*TASK REQUIREMENTS*.
Identify every line in the records below that contains the word "link", and copy each such line in full. Matching is case-sensitive.

[Document and screenshot pointing records]
______________________________
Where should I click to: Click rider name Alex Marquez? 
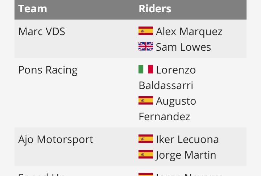tap(189, 32)
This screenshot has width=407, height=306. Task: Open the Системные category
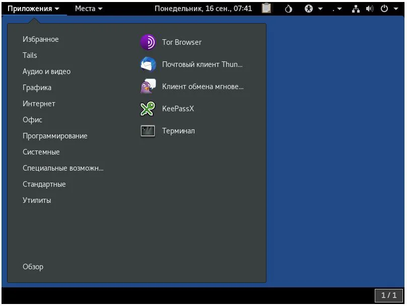pos(41,152)
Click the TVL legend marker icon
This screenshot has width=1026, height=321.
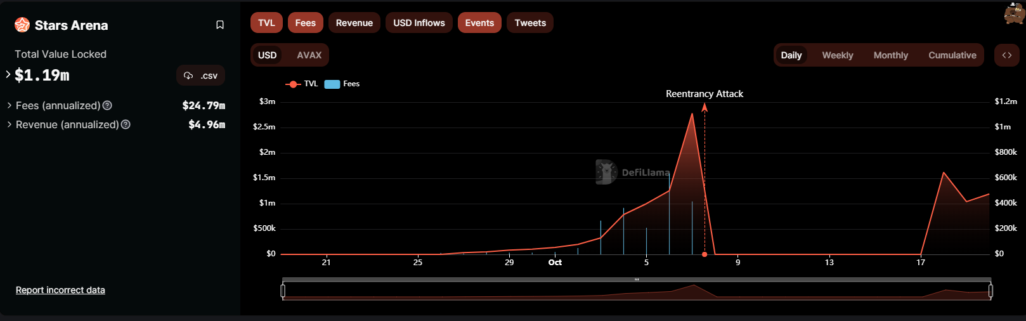click(293, 84)
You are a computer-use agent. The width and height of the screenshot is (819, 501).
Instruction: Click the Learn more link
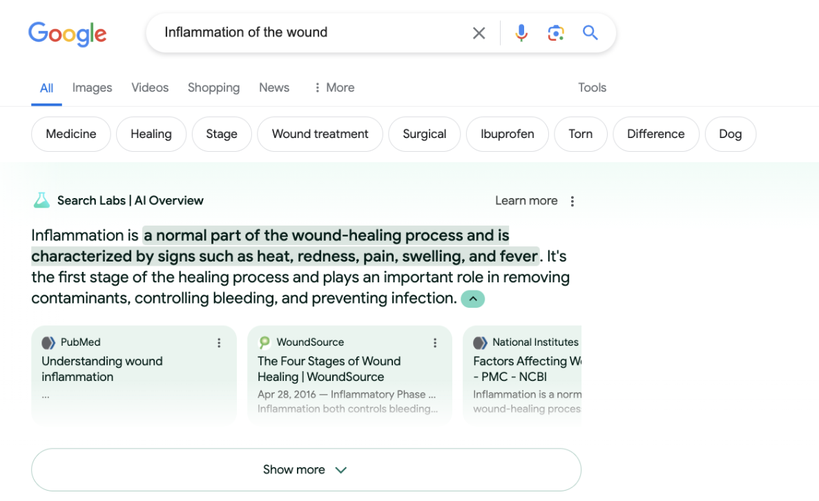coord(526,201)
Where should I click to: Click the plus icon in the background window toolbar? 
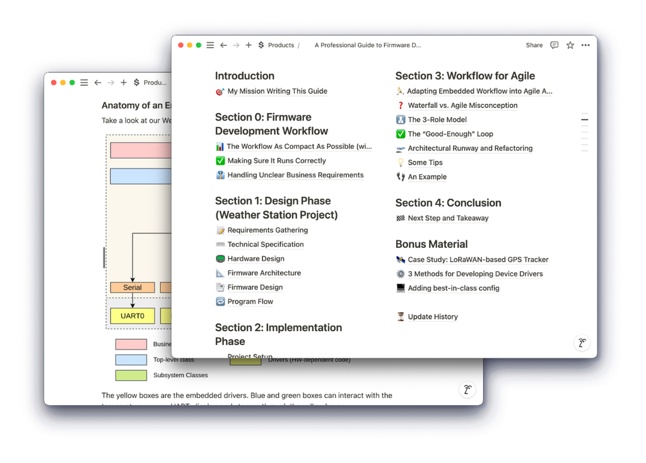(x=124, y=82)
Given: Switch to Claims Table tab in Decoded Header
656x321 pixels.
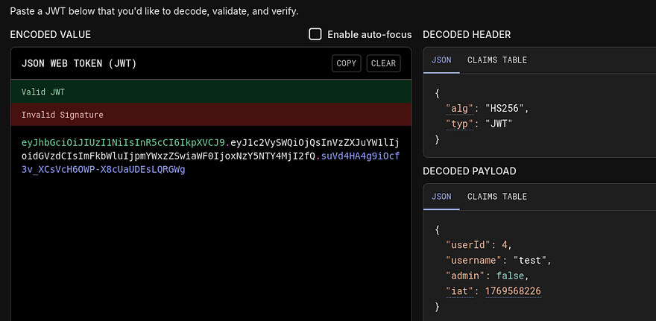Looking at the screenshot, I should (496, 60).
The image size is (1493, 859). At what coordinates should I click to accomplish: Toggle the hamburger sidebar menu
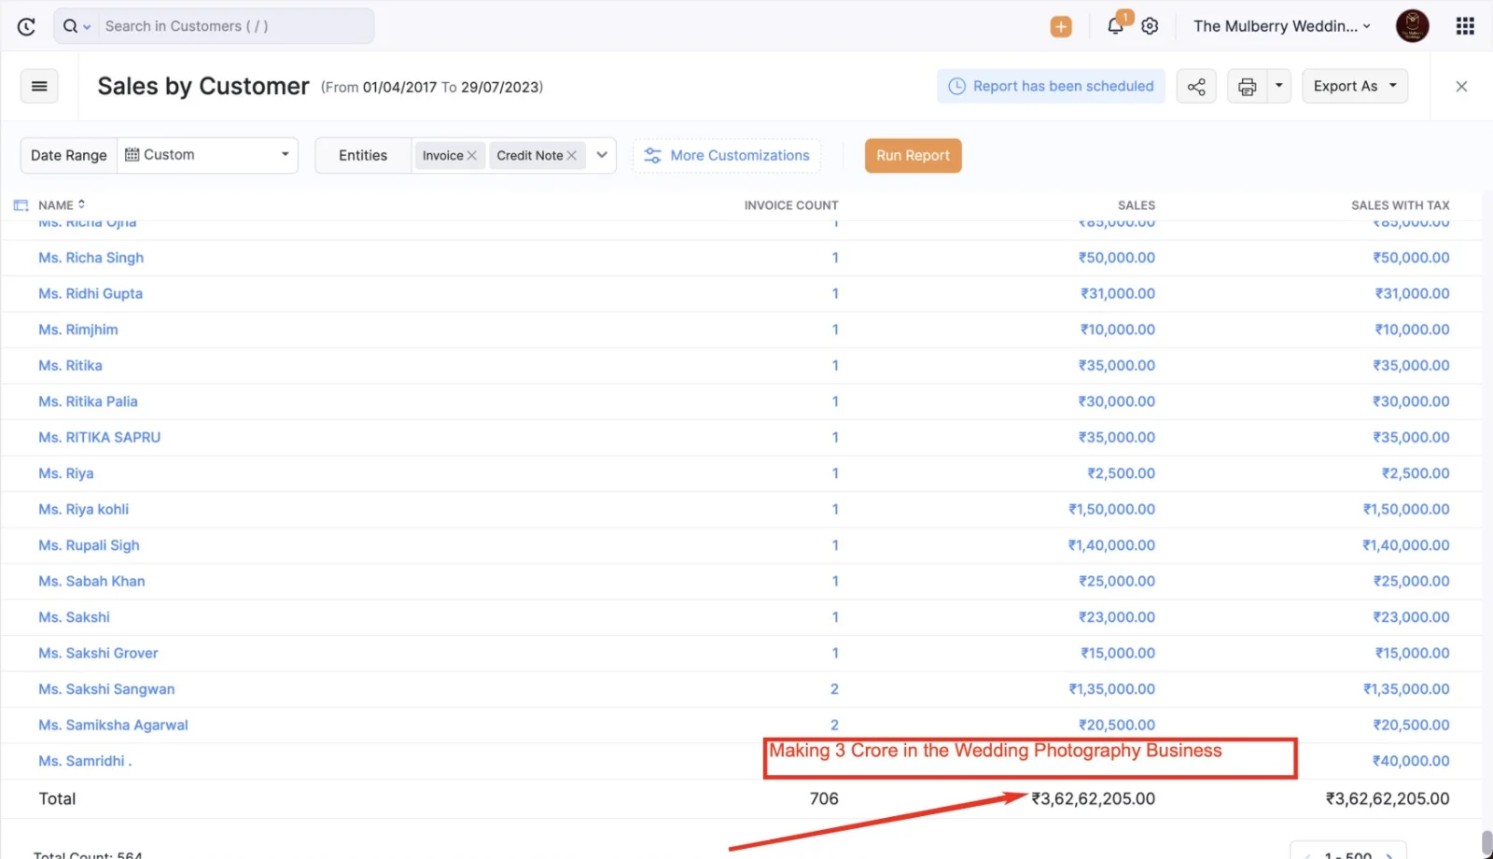pyautogui.click(x=39, y=86)
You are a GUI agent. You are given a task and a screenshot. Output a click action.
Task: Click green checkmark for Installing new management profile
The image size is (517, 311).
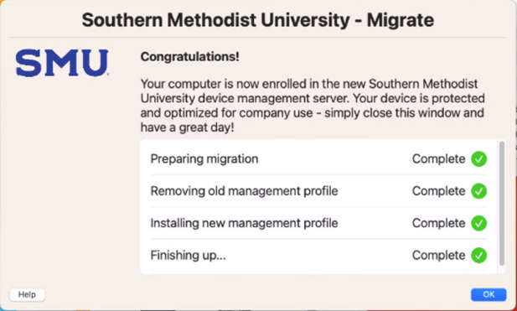(x=478, y=223)
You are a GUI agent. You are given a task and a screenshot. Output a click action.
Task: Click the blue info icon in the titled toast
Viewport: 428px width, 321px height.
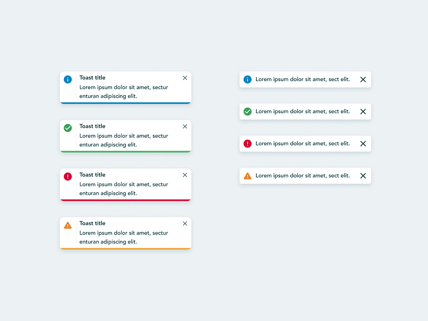(68, 79)
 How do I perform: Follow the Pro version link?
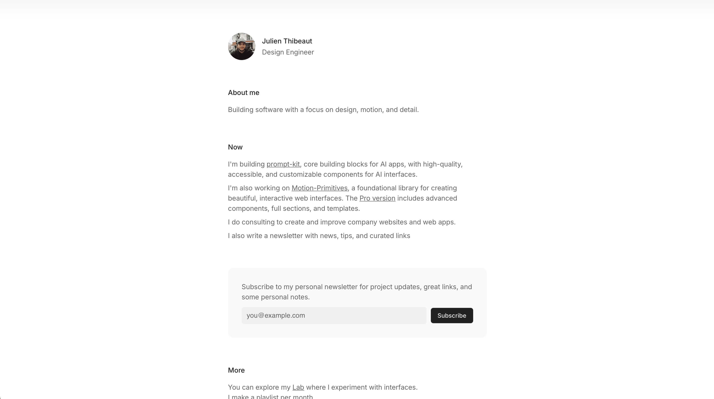point(377,198)
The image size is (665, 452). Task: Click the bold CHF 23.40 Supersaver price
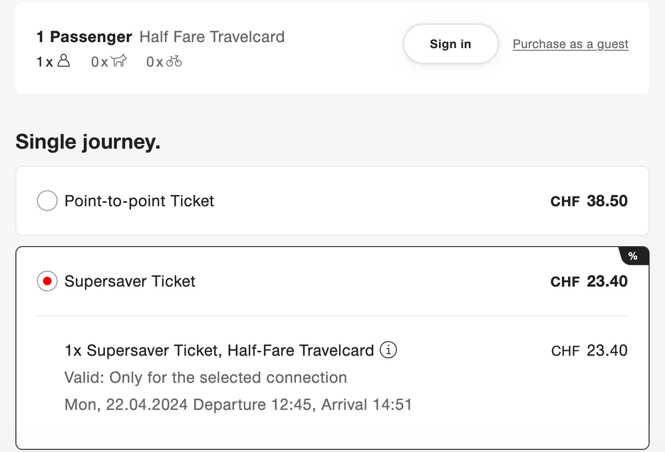tap(589, 282)
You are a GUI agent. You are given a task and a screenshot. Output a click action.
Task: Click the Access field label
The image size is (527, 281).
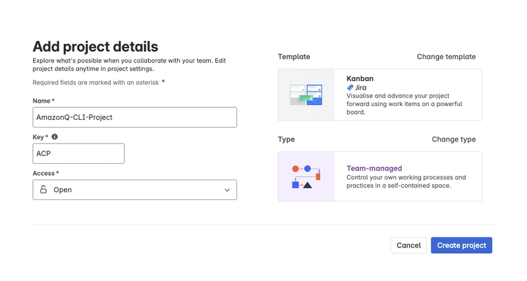pyautogui.click(x=43, y=173)
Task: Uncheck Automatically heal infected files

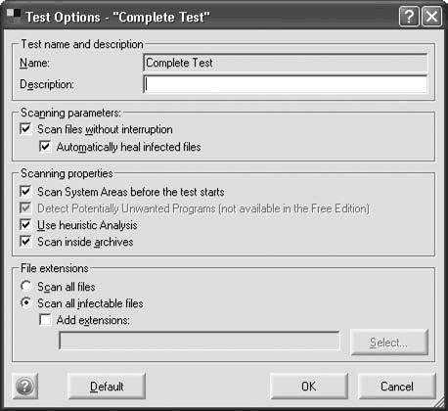Action: click(x=45, y=147)
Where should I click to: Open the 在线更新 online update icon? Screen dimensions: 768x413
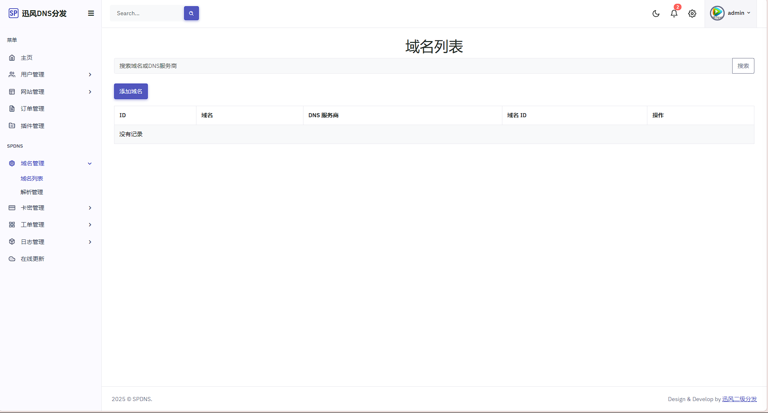[x=12, y=259]
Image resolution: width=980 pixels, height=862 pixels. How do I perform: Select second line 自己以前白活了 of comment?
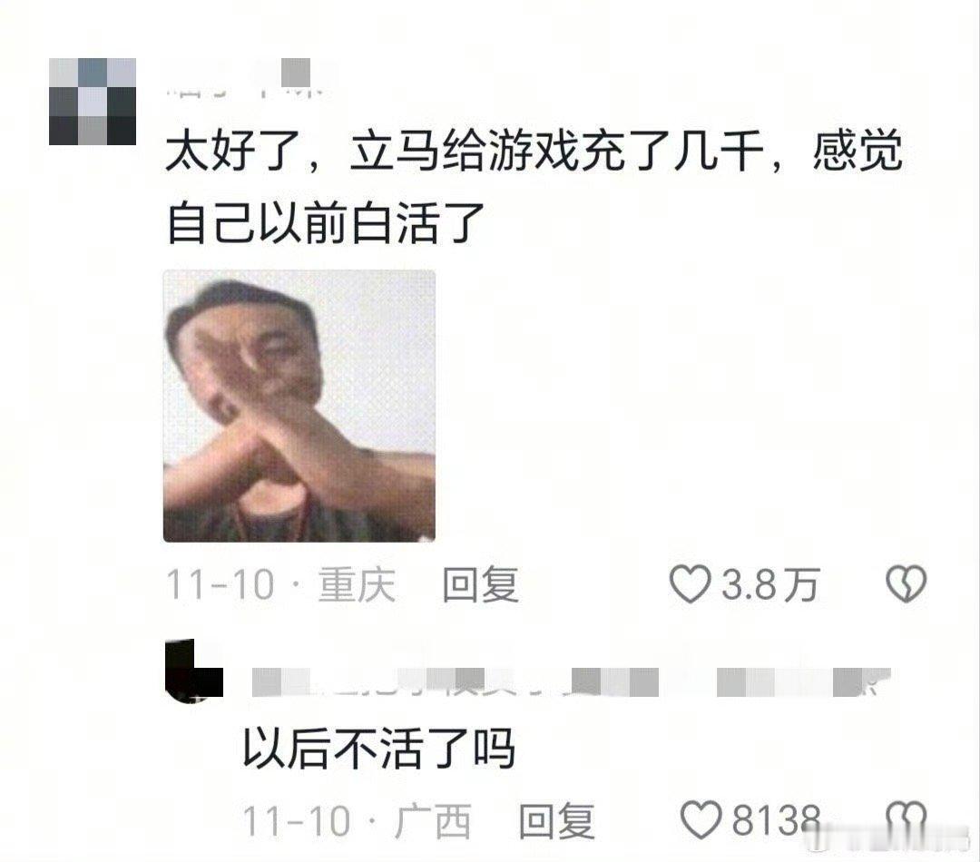tap(326, 222)
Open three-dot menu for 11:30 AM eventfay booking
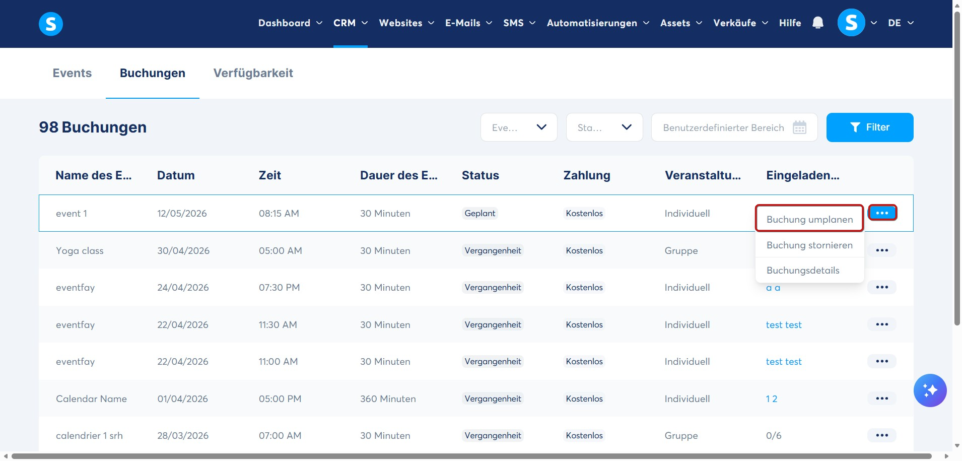962x461 pixels. (x=882, y=324)
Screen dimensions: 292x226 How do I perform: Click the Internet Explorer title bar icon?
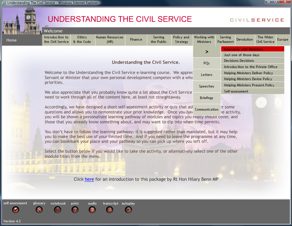tap(4, 3)
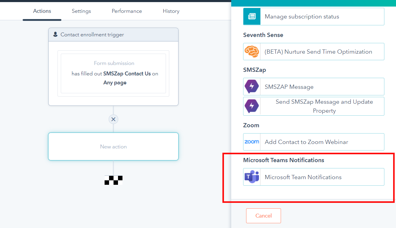Click the Send SMSZap Message and Update Property icon
This screenshot has width=396, height=228.
pyautogui.click(x=252, y=106)
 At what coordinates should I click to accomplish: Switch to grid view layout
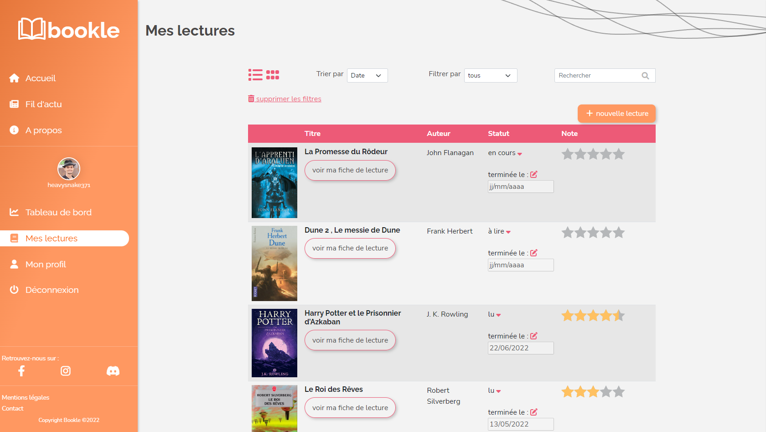point(273,75)
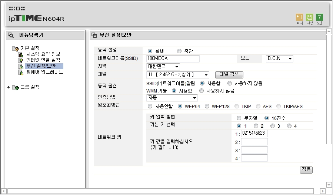Select the 중단 radio for 동작 설정
Viewport: 333px width, 195px height.
pyautogui.click(x=179, y=51)
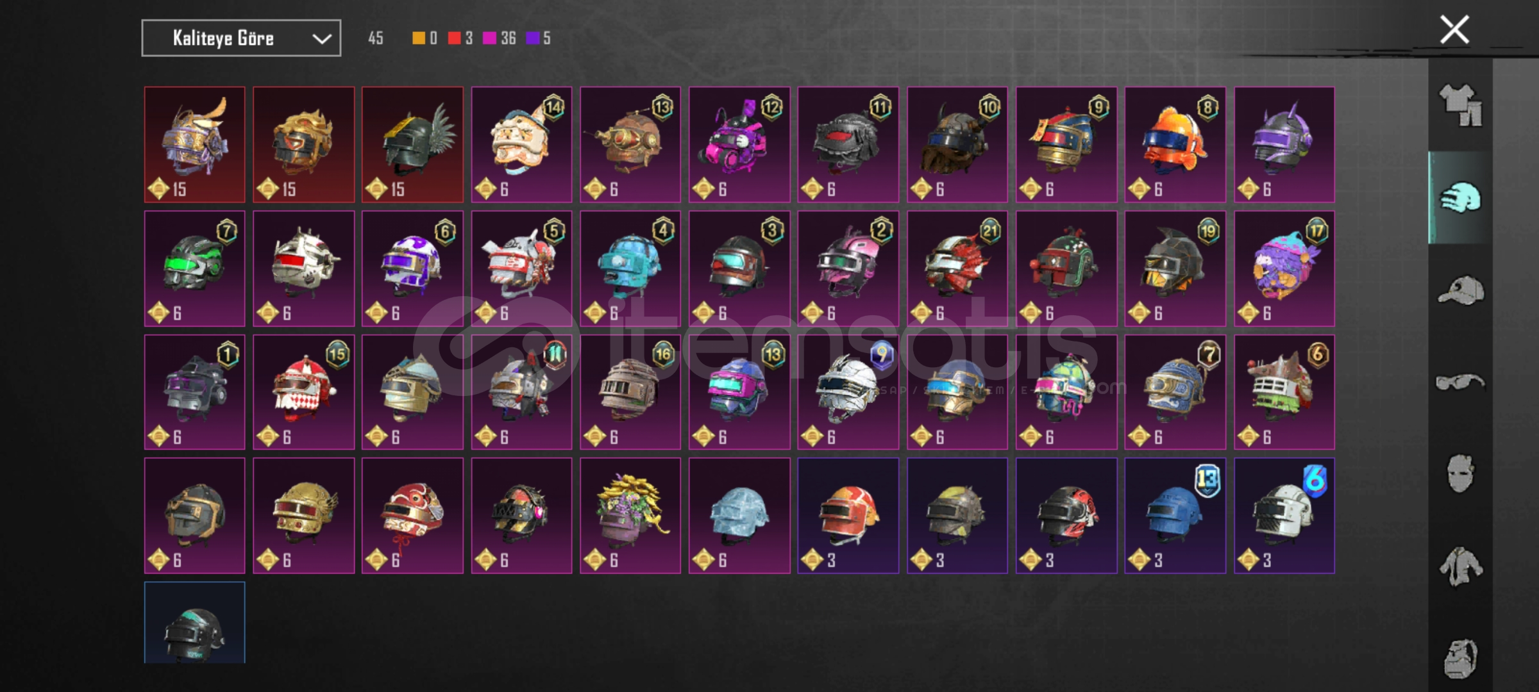
Task: Filter by red quality swatch showing 3
Action: [460, 38]
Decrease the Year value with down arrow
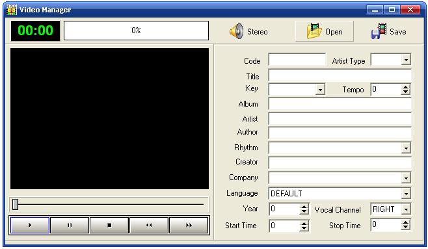 (304, 212)
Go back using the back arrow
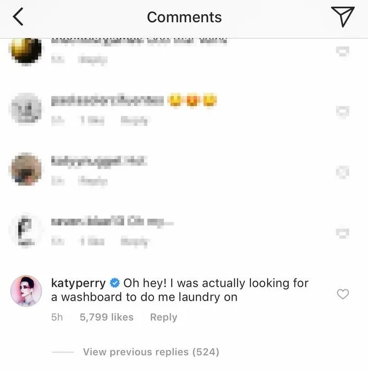Screen dimensions: 368x370 [18, 18]
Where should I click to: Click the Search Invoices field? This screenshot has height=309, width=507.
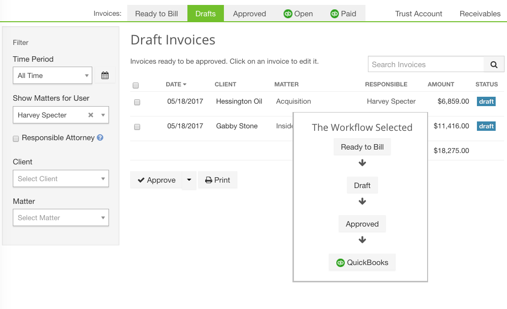click(426, 64)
______________________________
*RESULT OF THE EXERCISE*.
Instruction: Click the Learn more link
 How do I perform: Follow the Pro version link?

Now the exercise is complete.